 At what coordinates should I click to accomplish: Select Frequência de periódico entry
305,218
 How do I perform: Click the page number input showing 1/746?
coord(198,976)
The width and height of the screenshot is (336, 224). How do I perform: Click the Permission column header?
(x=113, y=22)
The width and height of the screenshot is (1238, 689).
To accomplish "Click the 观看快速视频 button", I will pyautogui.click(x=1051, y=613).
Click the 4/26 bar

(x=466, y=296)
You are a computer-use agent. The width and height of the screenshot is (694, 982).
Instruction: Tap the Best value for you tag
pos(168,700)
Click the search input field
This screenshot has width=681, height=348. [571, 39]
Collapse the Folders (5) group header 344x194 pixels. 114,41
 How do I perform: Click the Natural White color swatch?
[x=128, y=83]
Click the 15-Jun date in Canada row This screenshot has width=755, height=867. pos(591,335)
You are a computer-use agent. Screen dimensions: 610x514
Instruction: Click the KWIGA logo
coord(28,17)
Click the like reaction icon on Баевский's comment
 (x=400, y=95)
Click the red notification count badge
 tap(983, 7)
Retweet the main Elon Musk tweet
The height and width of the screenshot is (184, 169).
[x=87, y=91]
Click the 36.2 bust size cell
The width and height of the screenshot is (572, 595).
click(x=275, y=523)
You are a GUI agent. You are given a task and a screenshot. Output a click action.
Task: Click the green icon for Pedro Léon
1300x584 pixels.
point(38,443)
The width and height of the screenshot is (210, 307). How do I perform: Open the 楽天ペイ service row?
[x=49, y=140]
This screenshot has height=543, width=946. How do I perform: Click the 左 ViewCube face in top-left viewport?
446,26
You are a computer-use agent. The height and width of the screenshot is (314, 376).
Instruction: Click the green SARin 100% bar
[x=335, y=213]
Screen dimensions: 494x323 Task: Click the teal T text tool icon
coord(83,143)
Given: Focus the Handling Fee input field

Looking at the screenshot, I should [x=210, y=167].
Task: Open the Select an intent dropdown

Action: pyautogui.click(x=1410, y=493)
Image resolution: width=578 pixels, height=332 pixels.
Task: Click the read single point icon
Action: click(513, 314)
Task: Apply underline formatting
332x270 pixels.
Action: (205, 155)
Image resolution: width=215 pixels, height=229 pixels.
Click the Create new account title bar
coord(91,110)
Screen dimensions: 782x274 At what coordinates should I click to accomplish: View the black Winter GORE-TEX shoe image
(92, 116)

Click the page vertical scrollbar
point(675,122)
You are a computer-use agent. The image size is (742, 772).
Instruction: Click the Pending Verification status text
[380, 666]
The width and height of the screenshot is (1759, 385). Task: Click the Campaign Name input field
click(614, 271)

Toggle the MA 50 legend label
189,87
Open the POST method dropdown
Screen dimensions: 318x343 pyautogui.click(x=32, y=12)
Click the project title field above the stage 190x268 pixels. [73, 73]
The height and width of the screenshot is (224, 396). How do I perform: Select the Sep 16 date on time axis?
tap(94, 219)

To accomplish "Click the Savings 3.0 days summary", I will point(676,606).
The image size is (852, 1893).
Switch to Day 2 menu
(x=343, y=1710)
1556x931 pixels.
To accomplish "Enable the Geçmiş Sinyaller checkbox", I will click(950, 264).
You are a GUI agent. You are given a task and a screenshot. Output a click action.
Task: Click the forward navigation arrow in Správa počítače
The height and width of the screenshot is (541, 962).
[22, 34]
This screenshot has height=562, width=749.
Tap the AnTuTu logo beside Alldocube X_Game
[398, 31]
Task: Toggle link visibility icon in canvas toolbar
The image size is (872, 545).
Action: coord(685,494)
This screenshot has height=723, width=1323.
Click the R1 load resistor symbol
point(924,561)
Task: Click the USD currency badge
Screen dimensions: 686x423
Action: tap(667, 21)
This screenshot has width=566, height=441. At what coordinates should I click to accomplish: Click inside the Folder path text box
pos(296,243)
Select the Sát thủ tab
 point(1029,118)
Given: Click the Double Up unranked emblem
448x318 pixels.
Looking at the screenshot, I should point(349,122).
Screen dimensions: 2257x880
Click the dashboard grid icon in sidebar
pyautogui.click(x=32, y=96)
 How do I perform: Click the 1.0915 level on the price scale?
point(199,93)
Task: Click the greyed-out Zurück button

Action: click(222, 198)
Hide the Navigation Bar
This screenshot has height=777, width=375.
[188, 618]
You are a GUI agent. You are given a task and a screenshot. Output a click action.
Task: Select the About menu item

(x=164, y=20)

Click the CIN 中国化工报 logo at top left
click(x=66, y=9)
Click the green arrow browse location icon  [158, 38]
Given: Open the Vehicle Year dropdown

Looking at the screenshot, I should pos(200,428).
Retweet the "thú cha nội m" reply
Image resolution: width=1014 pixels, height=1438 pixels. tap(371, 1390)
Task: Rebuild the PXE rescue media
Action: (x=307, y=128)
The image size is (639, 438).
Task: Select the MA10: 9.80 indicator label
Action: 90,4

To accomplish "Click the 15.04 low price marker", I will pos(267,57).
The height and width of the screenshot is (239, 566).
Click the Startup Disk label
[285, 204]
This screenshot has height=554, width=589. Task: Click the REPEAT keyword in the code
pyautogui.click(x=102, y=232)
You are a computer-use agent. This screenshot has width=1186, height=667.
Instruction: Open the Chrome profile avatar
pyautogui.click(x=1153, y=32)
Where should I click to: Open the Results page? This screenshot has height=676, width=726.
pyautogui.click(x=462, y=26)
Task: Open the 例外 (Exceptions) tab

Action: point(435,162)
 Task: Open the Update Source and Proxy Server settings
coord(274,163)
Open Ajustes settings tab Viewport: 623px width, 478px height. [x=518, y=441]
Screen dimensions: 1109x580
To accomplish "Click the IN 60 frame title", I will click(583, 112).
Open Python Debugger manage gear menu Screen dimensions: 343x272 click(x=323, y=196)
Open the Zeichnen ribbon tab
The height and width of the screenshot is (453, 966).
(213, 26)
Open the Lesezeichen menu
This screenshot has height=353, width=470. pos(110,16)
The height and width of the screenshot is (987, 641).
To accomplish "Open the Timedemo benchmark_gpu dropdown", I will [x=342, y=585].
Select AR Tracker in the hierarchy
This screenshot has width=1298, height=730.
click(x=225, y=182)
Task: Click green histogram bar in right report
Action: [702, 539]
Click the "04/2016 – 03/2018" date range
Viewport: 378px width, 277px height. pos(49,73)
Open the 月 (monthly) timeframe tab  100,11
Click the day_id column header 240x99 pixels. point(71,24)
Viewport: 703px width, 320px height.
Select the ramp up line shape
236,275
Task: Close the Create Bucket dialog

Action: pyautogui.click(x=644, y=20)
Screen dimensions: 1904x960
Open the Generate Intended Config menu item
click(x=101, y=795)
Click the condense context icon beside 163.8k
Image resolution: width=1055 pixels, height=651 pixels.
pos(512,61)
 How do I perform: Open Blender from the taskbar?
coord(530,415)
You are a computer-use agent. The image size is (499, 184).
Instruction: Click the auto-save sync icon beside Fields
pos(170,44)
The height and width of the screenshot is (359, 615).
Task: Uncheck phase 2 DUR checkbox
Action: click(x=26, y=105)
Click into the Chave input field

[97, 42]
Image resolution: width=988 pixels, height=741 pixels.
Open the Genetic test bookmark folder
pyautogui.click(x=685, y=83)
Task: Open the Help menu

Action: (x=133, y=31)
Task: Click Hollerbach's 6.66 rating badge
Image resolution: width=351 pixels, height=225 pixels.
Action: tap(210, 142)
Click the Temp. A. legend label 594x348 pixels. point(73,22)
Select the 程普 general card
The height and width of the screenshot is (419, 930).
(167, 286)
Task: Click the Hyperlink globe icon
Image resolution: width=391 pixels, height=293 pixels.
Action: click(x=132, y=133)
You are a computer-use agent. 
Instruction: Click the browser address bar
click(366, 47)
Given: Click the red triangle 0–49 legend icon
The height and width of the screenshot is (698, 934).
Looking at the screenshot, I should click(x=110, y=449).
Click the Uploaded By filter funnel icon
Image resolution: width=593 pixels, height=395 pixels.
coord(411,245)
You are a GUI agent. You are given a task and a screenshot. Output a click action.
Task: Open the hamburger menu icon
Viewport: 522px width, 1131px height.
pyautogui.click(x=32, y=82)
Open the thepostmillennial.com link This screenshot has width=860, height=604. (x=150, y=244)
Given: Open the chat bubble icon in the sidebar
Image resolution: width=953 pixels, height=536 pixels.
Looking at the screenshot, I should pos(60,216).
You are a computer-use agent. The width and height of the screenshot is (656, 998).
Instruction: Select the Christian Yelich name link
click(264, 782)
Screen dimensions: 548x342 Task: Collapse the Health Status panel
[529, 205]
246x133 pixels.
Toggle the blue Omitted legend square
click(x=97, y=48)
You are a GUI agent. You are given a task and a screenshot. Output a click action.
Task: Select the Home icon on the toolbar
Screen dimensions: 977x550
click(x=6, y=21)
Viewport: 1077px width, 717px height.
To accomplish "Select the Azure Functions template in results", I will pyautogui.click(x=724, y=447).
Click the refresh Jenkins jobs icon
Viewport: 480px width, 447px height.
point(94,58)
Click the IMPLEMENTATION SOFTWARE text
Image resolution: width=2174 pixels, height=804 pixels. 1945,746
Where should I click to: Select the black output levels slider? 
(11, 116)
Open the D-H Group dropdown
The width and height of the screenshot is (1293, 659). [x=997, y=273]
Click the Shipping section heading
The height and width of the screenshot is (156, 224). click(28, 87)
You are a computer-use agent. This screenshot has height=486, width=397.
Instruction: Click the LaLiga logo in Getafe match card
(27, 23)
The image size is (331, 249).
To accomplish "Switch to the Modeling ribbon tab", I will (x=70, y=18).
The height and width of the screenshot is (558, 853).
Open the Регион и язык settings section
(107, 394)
────────────────
What is required - Pick out every line in the listing above that contains the word "section", and copy each of those lines.

Solution -
Click the Shipping section heading
Open the Регион и язык settings section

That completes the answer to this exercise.